→ OBJETIVOS
a: Según el fragmento, ¿a qué obedecieron las afugias y momentos críticos que padeció el mandatario de entonces? Responde en una a tres oraciones.
b: Por favor, duplica del listado las líneas que van desde la que contiene "Task: Click the 匹配类型 column header" hasta la que contiene "Action: pyautogui.click(x=790, y=426)", ambas incluidas.

→ FRAGMENTO DE LECTURA
···
En aquel turbión de acontecimientos revistió innegable significación la declaración del diplomático colombiano Carlos Bula ante la ONU de que a pretexto de la “corrupción administrativa”, “los colombianos no permitiremos intervención extranjera de nadie”. Las afugias y momentos críticos que padeció el mandatario de entonces obedecieron, según se desprende de la crónica del turbulento cuatrienio, entre otros determinantes factores, a que tan erguida actitud del embajador y luego m inistro, no tuviese propiamente una cabal aplicación por el gobierno del que formara parte.

Con toda su importancia, aquellas denuncias manifiestas en la altiva posición de Bula en defensa del interés nacional de Colombia, no circunscribieron su alcance a la compleja circunstancia que atravesaba el país. En un anticipo de lo que después plantearía en su real dimensión, sobre la llamada lucha mundial contra el narcotráfico advirtió que la “crítica y precaria situación de sus resultados” resultaba inocultable y era preciso difundirla.

En efecto, casi 12 años después, a finales de febrero de 2009, en las postrimerías del segundo gobierno consecutivo de Álvaro Uribe Vélez, una reunión nacional del Polo Democrático Alternativo expidió una resolución que expresaba la posición asumida por el agrupamiento político frente al candente asunto de la política antinarcóticos y los estragos que había provocado en Colombia.
···
→ LISTADO PROPORCIONADO
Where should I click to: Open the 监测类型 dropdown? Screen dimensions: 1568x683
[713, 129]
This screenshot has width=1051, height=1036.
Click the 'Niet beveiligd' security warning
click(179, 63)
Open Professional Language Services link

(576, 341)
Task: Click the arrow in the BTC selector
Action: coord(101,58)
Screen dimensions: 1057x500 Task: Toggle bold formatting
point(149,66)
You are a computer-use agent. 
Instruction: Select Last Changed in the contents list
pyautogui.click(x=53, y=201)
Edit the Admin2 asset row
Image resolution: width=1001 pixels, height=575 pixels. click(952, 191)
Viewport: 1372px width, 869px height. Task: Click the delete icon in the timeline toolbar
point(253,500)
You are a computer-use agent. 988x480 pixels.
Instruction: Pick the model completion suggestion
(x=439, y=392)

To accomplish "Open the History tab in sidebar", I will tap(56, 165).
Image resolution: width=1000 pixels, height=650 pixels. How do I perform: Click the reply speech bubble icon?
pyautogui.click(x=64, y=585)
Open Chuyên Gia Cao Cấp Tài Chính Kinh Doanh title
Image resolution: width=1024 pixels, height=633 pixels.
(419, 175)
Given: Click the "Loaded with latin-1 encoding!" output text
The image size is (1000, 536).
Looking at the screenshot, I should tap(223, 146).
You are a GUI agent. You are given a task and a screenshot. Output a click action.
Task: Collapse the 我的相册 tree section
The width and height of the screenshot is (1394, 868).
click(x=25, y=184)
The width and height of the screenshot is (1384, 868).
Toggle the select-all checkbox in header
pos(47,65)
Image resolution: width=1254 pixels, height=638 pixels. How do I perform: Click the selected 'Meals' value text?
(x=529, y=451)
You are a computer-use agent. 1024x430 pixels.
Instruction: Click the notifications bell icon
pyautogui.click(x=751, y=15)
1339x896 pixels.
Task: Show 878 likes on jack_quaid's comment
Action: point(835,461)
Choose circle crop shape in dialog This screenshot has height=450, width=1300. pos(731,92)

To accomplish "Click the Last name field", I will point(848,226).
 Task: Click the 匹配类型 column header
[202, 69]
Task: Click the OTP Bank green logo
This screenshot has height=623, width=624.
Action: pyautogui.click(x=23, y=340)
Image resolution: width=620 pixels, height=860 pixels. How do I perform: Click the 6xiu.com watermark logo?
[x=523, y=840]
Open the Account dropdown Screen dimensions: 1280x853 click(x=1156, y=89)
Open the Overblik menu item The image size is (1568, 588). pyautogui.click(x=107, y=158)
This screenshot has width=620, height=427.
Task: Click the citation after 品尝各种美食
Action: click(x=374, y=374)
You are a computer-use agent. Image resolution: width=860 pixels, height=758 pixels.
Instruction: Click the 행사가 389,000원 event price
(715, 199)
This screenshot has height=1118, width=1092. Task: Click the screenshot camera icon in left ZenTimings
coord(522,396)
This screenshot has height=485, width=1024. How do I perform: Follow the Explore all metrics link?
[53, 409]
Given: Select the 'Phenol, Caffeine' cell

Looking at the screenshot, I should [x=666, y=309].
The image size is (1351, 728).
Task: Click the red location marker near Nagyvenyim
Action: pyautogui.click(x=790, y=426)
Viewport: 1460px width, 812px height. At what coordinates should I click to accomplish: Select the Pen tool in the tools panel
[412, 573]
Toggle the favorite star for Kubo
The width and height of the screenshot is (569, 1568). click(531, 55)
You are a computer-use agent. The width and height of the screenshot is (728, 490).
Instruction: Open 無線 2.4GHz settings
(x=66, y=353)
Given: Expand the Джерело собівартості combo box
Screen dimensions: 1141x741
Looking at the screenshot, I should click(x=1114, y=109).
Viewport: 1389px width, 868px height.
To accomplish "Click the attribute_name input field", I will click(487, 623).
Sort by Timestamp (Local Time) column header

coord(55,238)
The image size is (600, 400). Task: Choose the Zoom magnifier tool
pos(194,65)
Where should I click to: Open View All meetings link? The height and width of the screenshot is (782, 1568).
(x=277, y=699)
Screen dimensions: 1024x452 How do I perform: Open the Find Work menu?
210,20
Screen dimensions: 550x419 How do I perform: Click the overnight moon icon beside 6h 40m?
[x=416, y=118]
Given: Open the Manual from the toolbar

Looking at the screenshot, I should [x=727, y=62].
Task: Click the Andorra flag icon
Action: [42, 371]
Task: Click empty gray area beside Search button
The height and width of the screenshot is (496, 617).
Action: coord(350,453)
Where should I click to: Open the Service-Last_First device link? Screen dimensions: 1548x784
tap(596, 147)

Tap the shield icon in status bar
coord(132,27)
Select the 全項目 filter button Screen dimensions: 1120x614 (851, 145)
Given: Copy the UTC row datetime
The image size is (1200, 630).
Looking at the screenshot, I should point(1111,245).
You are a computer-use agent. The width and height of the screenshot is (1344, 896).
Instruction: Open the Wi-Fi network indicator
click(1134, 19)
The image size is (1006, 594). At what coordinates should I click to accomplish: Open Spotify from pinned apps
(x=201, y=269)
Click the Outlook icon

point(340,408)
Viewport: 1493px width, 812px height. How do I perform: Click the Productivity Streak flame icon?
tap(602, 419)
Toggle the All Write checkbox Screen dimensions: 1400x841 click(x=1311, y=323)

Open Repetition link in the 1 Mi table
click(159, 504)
···
→ RESPUESTAS CORRECTAS
a: Obedecieron, entre otros factores determinantes, a que la erguida actitud de Carlos Bula no tuvo una cabal aplicación por parte del gobierno del que formaba parte. Bula fue embajador y luego ministro. Había declarado ante la ONU que los colombianos no permitirían intervención extranjera de nadie con el pretexto de la "corrupción administrativa".

b:
 Task: Click the 匹配类型 column header
[202, 69]
Task: Click the OTP Bank green logo
This screenshot has height=623, width=624.
Action: pyautogui.click(x=23, y=340)
Image resolution: width=620 pixels, height=860 pixels. How do I perform: Click the 6xiu.com watermark logo?
[x=523, y=840]
Open the Account dropdown Screen dimensions: 1280x853 click(x=1156, y=89)
Open the Overblik menu item The image size is (1568, 588). pyautogui.click(x=107, y=158)
This screenshot has width=620, height=427.
Task: Click the citation after 品尝各种美食
Action: click(x=374, y=374)
You are a computer-use agent. Image resolution: width=860 pixels, height=758 pixels.
Instruction: Click the 행사가 389,000원 event price
(715, 199)
This screenshot has height=1118, width=1092. Task: Click the screenshot camera icon in left ZenTimings
coord(522,396)
This screenshot has height=485, width=1024. How do I perform: Follow the Explore all metrics link?
[53, 409]
Given: Select the 'Phenol, Caffeine' cell

Looking at the screenshot, I should [x=666, y=309].
The image size is (1351, 728).
Task: Click the red location marker near Nagyvenyim
Action: pyautogui.click(x=790, y=426)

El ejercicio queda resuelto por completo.